[llvm] [RISCV] 'Zalrsc' may permit non-base instructions (PR #165042)
via llvm-commits
llvm-commits at lists.llvm.org
Mon Oct 27 17:31:02 PDT 2025
================
@@ -1906,6 +1906,25 @@ def FeatureForcedAtomics : SubtargetFeature<
def HasAtomicLdSt
: Predicate<"Subtarget->hasStdExtZalrsc() || Subtarget->hasForcedAtomics()">;
+// The RISC-V Unprivileged Architecture - ISA Volume 1 (Version: 20250508)
+// [https://docs.riscv.org/reference/isa/_attachments/riscv-unprivileged.pdf]

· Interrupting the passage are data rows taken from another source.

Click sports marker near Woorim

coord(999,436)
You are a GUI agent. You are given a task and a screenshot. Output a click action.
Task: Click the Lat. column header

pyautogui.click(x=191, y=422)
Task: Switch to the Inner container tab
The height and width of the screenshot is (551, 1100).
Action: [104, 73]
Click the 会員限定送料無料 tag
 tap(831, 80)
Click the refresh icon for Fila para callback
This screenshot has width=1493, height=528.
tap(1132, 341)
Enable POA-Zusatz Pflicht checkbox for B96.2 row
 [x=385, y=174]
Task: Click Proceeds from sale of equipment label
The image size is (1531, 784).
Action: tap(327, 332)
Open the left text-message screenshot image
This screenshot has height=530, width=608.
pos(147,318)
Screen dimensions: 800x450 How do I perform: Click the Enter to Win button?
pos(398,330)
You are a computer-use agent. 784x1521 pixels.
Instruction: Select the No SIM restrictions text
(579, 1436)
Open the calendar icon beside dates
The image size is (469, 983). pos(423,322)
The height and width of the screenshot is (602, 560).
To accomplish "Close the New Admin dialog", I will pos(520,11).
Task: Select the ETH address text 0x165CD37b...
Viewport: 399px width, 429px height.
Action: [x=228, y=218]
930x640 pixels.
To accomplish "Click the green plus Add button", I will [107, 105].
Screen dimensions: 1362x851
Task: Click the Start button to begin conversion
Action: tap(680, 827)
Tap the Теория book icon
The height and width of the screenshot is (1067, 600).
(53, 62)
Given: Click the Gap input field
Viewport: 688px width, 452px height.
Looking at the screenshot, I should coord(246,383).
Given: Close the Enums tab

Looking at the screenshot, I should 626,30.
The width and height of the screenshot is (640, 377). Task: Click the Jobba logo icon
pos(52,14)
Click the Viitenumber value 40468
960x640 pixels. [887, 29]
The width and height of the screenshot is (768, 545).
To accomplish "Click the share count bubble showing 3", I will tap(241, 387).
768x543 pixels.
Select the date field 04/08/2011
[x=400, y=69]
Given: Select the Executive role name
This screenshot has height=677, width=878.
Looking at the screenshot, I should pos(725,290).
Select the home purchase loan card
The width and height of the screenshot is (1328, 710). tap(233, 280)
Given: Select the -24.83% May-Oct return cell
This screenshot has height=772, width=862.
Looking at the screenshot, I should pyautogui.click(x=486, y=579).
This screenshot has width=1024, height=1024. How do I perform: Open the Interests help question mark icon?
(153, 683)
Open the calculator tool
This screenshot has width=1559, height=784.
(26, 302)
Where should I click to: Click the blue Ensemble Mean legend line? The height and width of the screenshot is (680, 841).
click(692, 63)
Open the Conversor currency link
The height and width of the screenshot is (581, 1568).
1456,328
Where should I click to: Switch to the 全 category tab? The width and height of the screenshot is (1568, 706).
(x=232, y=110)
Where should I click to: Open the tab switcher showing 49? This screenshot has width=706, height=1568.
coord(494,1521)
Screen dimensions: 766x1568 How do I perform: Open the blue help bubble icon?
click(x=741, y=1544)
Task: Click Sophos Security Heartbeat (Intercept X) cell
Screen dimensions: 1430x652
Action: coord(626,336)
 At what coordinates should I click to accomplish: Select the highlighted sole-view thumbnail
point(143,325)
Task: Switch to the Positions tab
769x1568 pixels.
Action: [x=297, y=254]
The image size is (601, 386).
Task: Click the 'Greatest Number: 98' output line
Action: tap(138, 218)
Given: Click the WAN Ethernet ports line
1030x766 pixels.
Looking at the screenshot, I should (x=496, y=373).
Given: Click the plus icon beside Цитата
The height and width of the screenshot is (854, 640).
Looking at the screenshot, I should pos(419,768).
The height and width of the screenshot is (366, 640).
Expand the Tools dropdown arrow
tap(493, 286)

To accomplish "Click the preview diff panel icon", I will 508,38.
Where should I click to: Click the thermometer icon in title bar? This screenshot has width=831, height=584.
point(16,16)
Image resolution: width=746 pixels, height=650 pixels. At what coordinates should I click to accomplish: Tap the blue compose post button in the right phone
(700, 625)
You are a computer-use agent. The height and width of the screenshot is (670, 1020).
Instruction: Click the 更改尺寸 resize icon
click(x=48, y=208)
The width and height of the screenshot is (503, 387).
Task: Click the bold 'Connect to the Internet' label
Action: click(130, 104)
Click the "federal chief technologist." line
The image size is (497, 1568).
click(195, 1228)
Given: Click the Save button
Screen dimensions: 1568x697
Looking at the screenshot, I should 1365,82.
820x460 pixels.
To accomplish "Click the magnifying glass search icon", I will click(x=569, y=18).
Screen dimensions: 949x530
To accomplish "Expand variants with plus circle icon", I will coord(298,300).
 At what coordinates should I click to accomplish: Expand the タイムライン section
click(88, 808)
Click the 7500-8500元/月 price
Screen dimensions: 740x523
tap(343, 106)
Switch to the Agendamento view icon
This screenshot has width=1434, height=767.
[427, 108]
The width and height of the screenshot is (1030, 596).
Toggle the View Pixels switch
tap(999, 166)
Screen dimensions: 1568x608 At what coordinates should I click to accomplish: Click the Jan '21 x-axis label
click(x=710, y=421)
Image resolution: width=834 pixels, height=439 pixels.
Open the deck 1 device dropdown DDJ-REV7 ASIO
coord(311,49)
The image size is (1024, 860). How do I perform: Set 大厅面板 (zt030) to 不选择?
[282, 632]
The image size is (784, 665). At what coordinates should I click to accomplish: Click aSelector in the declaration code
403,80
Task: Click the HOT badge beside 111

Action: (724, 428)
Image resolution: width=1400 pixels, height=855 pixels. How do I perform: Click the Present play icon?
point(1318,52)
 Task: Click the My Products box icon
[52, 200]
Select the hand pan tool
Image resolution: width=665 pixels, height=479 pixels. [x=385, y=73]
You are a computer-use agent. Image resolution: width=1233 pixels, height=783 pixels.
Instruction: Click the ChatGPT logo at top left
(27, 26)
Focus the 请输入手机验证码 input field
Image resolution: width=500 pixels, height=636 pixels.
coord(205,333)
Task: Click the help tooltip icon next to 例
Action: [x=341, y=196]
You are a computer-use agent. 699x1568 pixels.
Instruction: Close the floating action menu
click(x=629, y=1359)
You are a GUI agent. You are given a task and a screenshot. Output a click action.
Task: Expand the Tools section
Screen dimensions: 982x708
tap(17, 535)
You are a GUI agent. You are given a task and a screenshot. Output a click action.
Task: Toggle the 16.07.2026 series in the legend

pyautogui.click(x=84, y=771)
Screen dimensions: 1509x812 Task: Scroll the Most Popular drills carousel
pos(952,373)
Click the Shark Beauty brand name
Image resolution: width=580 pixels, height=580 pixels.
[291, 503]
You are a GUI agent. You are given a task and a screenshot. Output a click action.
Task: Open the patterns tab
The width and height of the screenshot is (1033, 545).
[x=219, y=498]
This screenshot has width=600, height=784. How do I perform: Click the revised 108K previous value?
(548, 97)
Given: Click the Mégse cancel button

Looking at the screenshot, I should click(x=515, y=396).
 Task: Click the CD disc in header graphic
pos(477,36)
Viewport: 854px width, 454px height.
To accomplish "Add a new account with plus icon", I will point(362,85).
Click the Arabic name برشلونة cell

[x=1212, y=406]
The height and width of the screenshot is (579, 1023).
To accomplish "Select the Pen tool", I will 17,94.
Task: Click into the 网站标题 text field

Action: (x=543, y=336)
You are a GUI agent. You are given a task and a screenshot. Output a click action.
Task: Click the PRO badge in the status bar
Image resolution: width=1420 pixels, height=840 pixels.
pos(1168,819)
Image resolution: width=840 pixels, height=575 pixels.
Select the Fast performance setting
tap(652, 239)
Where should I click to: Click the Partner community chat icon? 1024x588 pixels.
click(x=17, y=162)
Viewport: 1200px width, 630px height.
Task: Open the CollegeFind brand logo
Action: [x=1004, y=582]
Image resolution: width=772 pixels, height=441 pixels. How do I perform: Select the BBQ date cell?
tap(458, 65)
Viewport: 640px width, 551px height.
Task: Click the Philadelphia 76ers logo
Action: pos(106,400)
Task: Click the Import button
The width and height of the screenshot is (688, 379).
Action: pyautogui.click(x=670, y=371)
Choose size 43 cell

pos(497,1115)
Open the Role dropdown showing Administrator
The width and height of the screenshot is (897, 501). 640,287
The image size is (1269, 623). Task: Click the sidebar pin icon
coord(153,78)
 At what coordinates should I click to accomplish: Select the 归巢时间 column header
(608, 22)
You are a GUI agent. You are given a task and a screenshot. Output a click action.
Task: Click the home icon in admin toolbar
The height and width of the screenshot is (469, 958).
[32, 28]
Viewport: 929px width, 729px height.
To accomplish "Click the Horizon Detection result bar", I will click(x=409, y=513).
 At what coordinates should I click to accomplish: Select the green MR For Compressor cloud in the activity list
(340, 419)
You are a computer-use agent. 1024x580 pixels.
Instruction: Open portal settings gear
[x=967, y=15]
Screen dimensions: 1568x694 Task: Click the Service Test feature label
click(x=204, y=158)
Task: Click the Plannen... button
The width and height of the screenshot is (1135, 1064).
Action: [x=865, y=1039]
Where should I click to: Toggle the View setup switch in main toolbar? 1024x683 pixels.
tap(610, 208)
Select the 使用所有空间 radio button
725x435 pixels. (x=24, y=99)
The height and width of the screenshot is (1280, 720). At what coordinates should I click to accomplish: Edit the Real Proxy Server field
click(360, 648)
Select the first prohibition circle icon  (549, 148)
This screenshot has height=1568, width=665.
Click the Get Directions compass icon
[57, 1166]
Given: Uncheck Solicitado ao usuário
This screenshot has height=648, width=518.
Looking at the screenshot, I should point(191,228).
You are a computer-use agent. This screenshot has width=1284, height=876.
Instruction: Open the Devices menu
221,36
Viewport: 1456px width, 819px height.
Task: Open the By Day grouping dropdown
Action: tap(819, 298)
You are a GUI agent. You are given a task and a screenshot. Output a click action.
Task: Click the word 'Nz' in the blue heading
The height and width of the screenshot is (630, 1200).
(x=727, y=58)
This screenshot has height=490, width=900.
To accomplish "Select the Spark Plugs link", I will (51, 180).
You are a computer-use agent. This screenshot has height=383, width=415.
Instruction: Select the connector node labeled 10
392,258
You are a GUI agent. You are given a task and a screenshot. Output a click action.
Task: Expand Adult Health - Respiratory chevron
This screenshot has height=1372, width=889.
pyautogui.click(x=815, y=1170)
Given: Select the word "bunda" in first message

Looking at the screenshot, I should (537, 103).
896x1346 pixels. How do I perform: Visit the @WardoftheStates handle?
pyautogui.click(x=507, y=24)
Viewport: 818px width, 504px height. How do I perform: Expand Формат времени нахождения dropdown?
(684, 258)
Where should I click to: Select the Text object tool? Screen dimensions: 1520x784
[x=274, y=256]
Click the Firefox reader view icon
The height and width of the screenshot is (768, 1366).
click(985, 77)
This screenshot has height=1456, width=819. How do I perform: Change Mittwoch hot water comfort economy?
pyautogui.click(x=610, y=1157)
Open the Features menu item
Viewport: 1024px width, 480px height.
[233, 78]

+// in section 13.3. Eventual Success of Store-Conditional Instructions, defines
+// _constrained_ LR/SC loops:
+// The dynamic code executed between the LR and SC instructions can only
+// contain instructions from the base ''I'' instruction set, excluding loads,
+// stores, backward jumps, taken backward branches, JALR, FENCE, and SYSTEM
+// instructions. Compressed forms of the aforementioned ''I'' instructions in
+// the Zca and Zcb extensions are also permitted.
+// LR/SC loops that do not adhere to the above are _unconstrained_ LR/SC loops,
+// and success is implementation specific. For implementations which know that
+// non-base instructions (such as the ''B'' extension) will not violate any
+// forward progress guarantees, using these instructions to reduce the LR/SC
+// sequence length is desirable.
+def FeaturePermissiveZalrsc
+ : SubtargetFeature<
+ "permissive-zalrsc", "HasPermissiveZalrsc", "true",
+ "Implementation permits non-base instructions between LR/SC pairs">;
----------------
slachowsky wrote:
Certainly a reasonable ask.
This feature is from the point of view of a minimal RISC-V core with LR/SC, and a global monitor that is external to the core. In such a configuration the global monitor is aware only of the load/store transactions to the memory system, and completely unaware of what instructions or control flow occurred on the CPU(s) (or non-CPU devices) to generate those transactions. Any instruction mix is permissible in this style of system (ignoring higher order concerns of guaranteed forward progress / eventual success), as long as the same memory transactions present to the monitor.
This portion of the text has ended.